You've heard of the hazards of secondhand smoke. Now here's another worry: secondhand TV.
A growing number of researchers are warning about the dangers of watching TV when very young children are nearby. Recent findings suggest that even casual exposure to TV can harm their development and undermine parent-child interactions.
The most recent warning came last week when the American Academy of Pediatrics for the first time included warnings about "secondhand television" in its guidelines for kids under age 2.
In addition to discouraging screen time for young kids, it warned against watching TV with them nearby, saying the practice hurts their language development. It pointed to several studies, including one from 2008 that found background TV reduced the length of time they played and caused their focus on play to stray. Recent surveys find that about one of three families leave the TV on most of the time.

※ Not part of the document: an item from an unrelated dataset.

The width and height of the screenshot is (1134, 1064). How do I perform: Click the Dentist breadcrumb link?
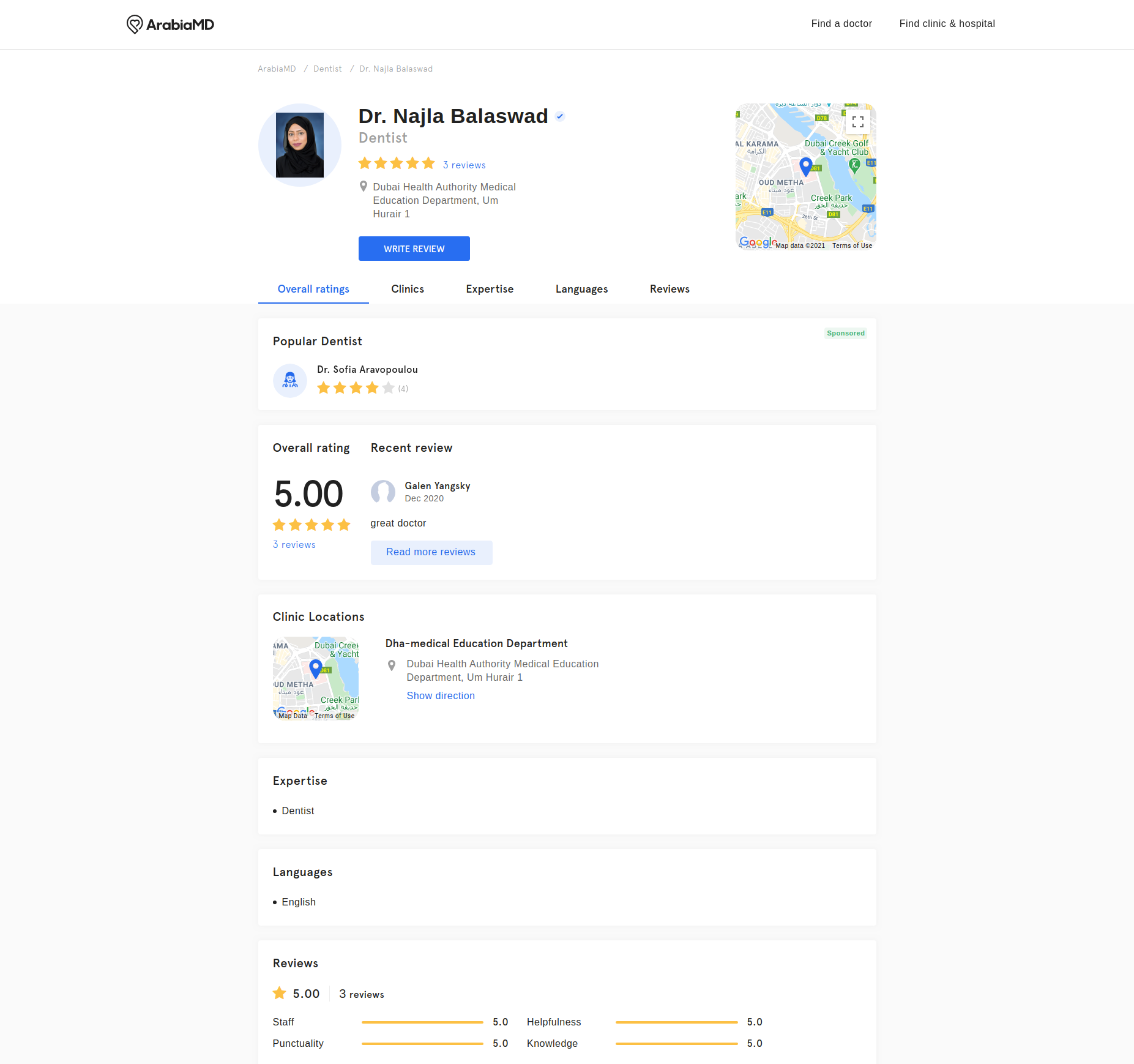[327, 69]
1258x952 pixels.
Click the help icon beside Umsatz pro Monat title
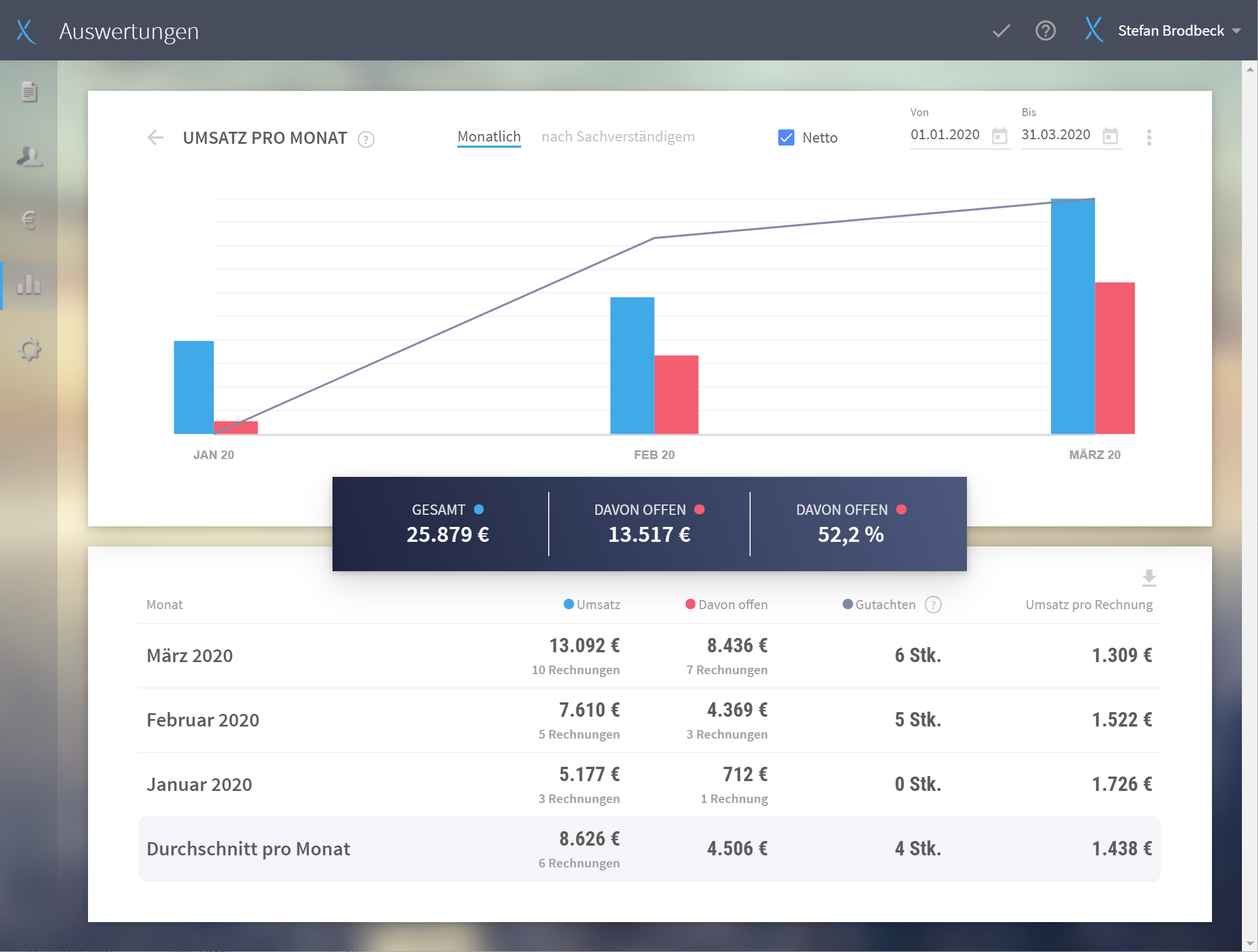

The warning said TV keeps young kids and their parents from interacting - a key way children develop the working vocabulary they'll need in school.
"If you're trying to connect with your kids, you've got to turn the screens off," says Ari Brown, an Austin pediatrician and lead author on the recommendations. She worries that when the focus is on TV, "there's less talk time." Brown discourages families from keeping the TV on when no one is watching and suggests they wait until very young kids are in bed before they watch their favorite show.
"Parents are distracted by TV the same way preschoolers are," says Lisa Guernsey, author of the 2007 book Into the Minds of Babes: How Screen Time Affects Children From Birth to Age Five. She says young children learn much more from face-to-face interaction than a screen. "They see someone who's able to do that as a true learning partner," she says. "They don't have any way of knowing whether that character or face on screen really understands them."